Supplied material =>
## Start

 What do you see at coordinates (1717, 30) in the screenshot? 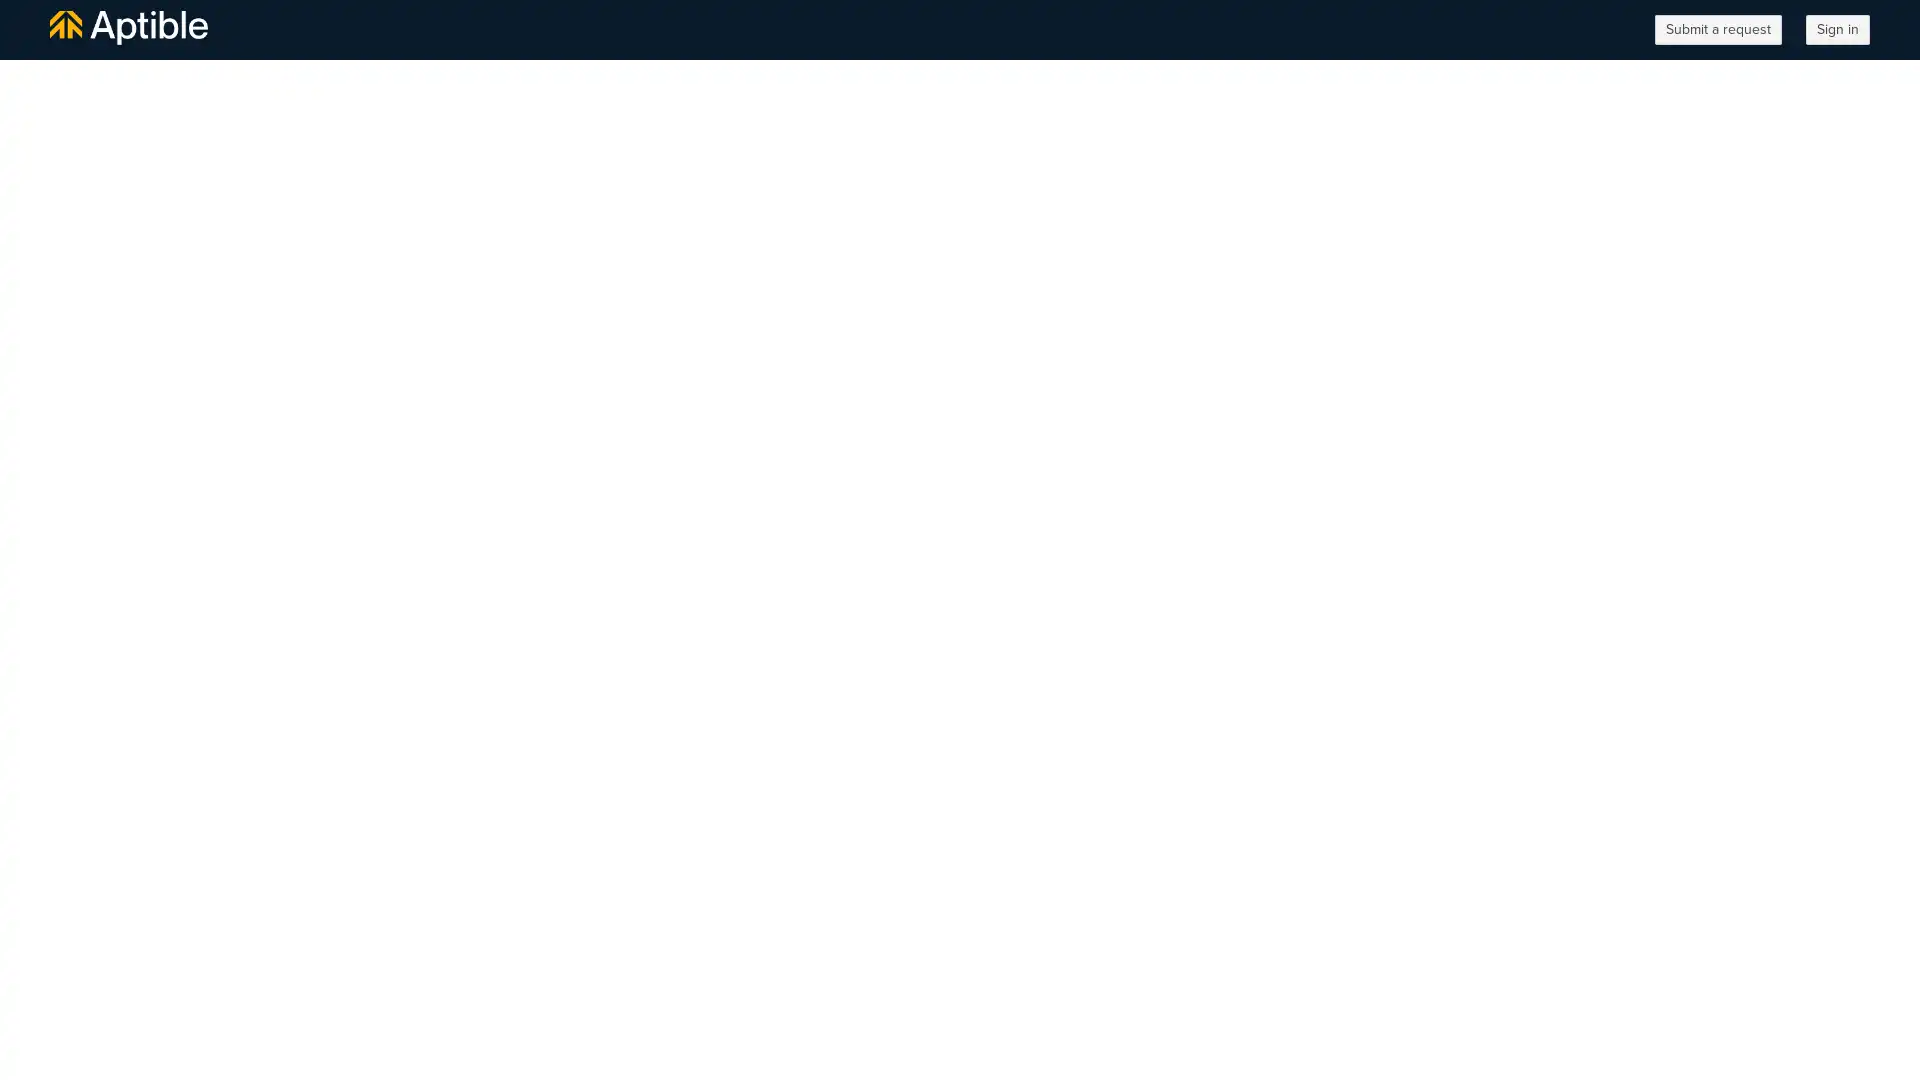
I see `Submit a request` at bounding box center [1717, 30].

## End
## Start

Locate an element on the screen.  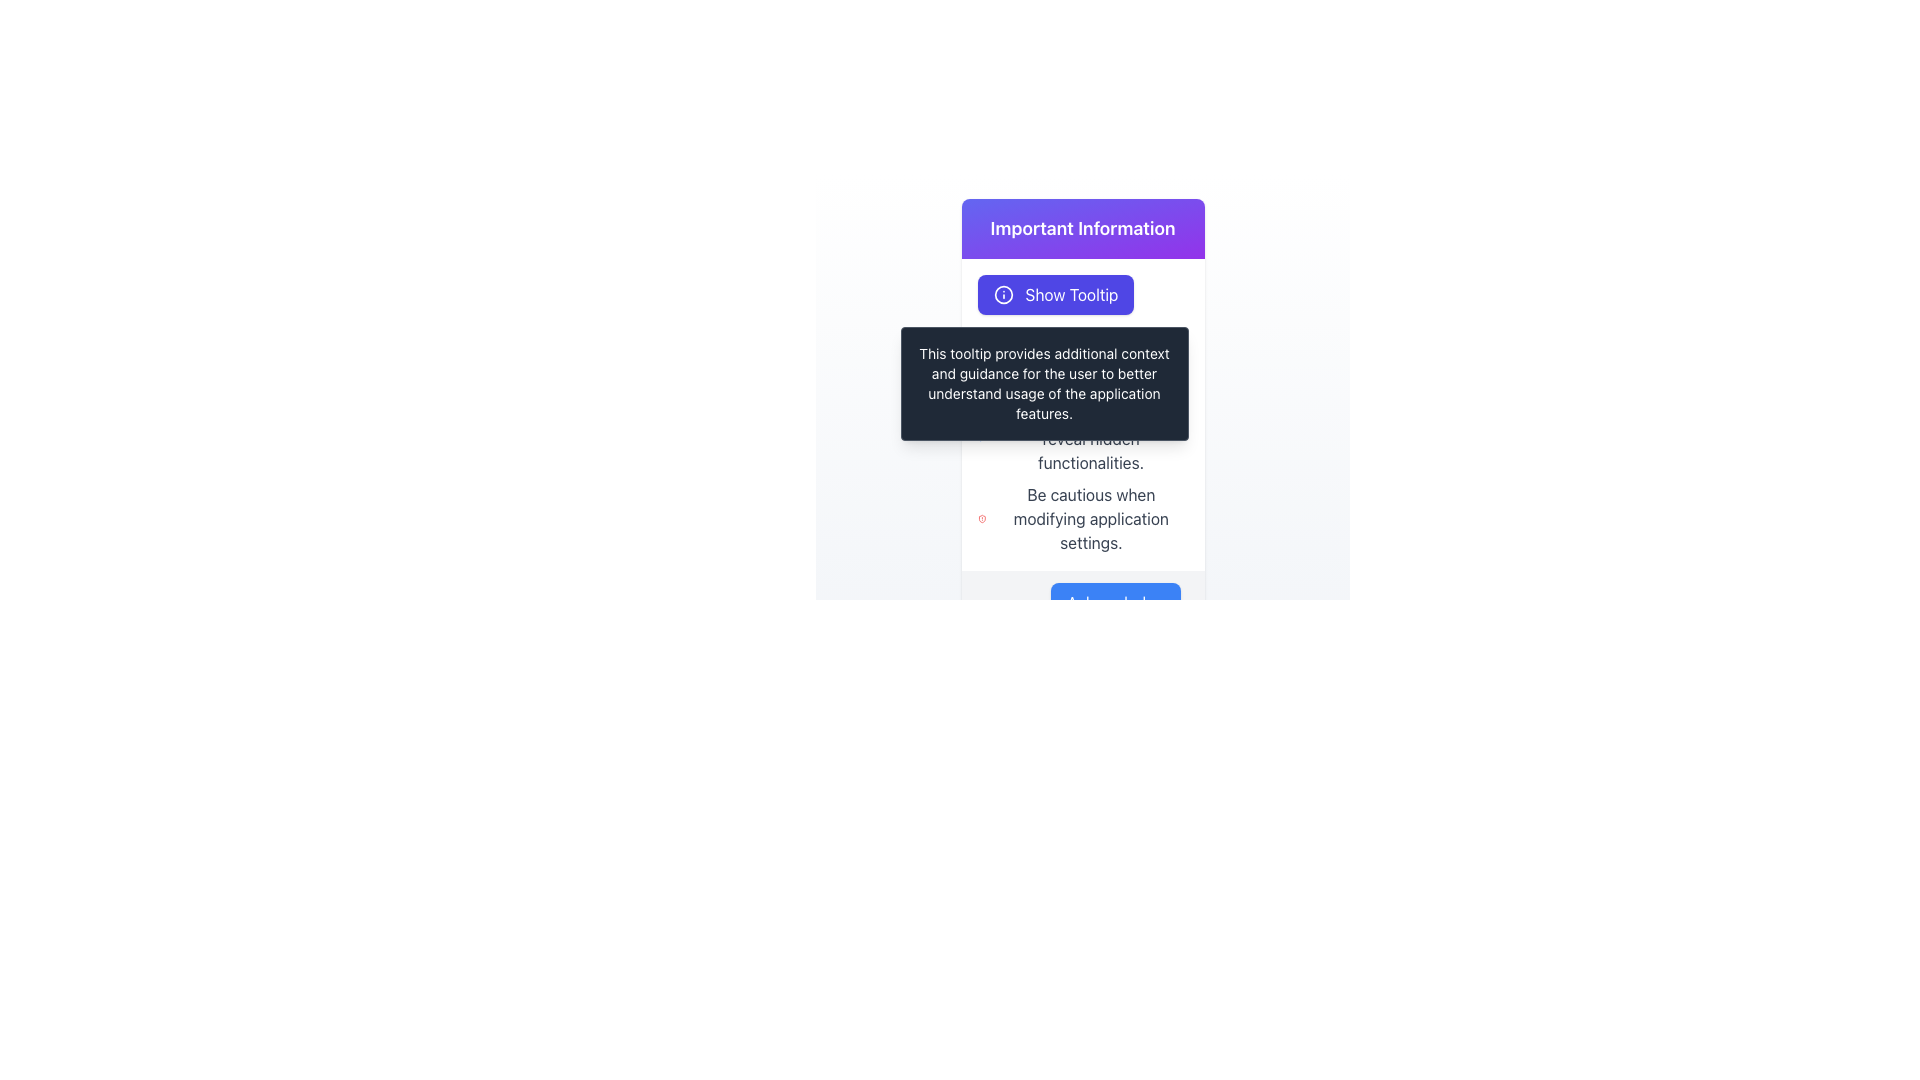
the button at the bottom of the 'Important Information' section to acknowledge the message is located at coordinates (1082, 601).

## End
## Start

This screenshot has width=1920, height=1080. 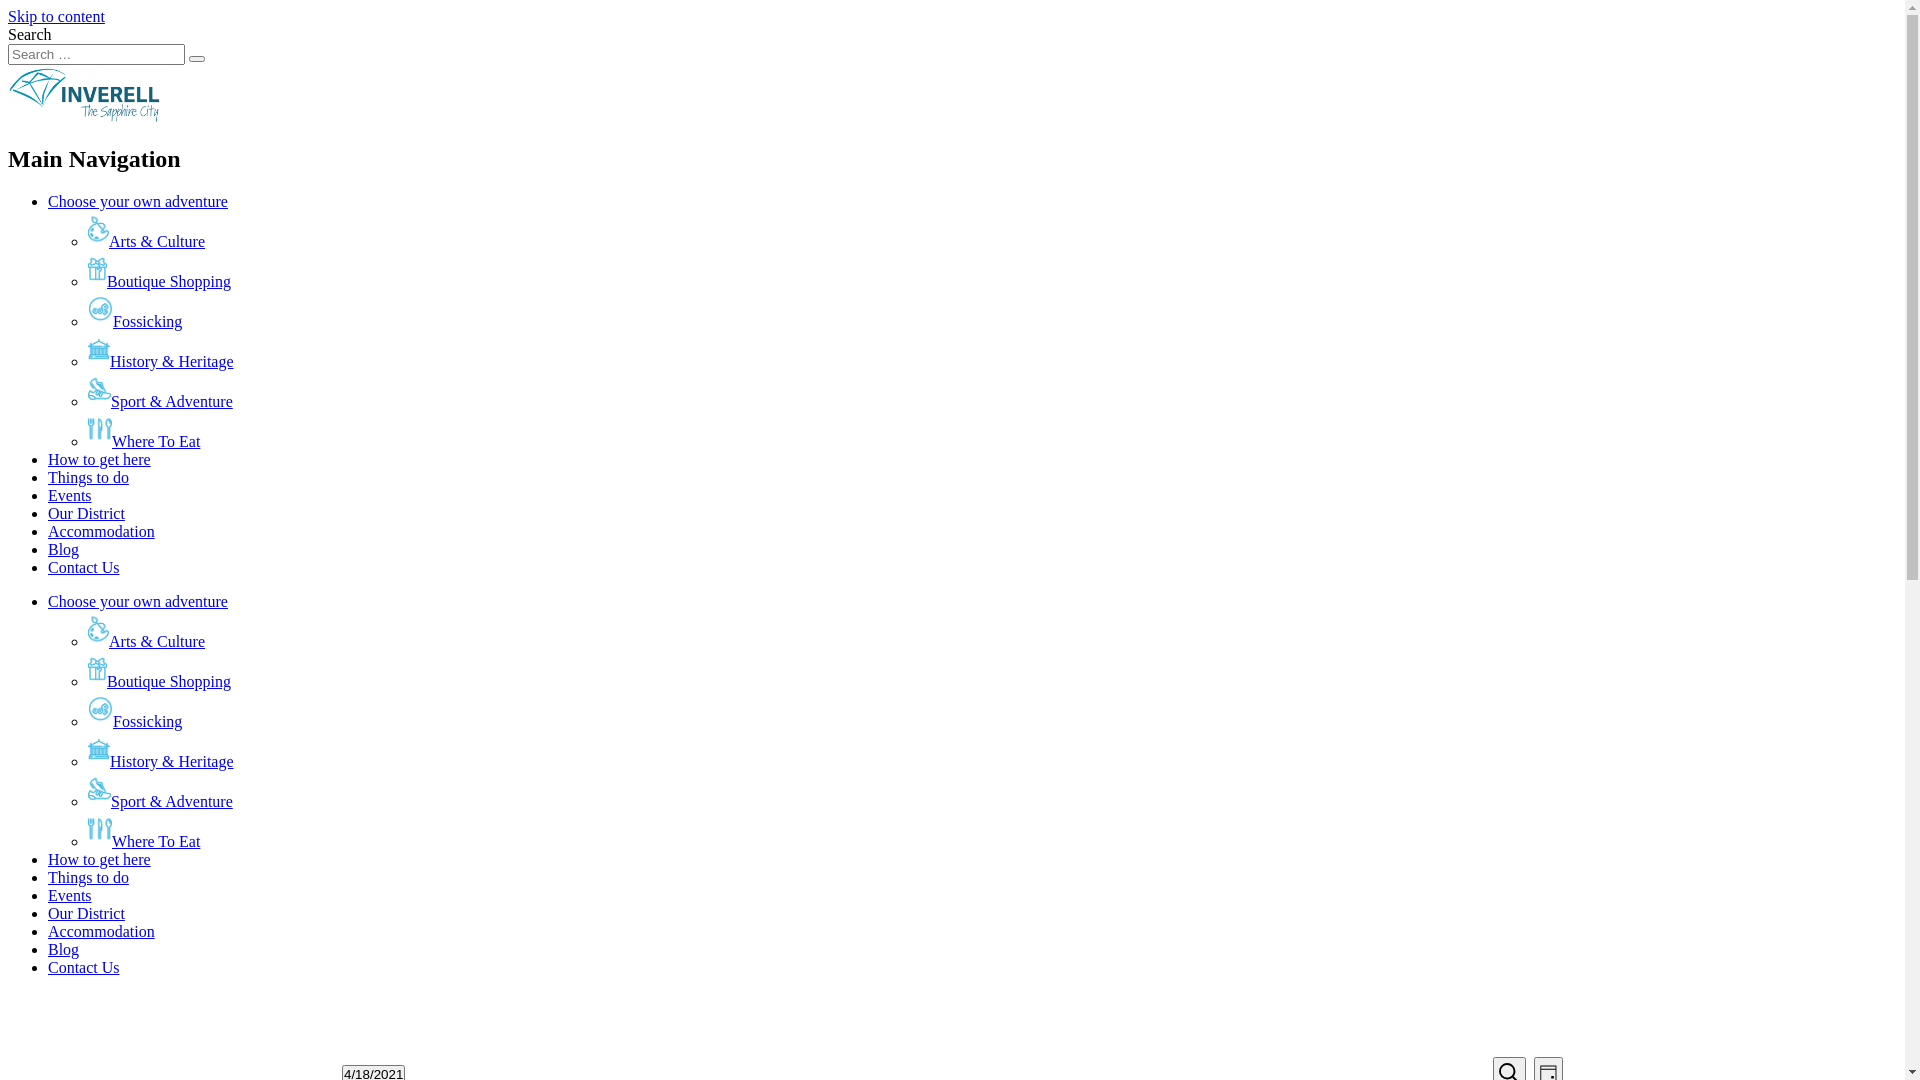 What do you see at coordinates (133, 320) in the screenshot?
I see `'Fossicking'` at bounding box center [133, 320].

## End

Given task => Can you rewrite the rows from the line with "What do you see at coordinates (1717, 30)" through the line with "center [1717, 30].", replacing "screenshot" with "screen capture" and leaving everything else as is? Omit the pictures from your answer.

Problem solution =>
 What do you see at coordinates (1717, 30) in the screen capture? 
I see `Submit a request` at bounding box center [1717, 30].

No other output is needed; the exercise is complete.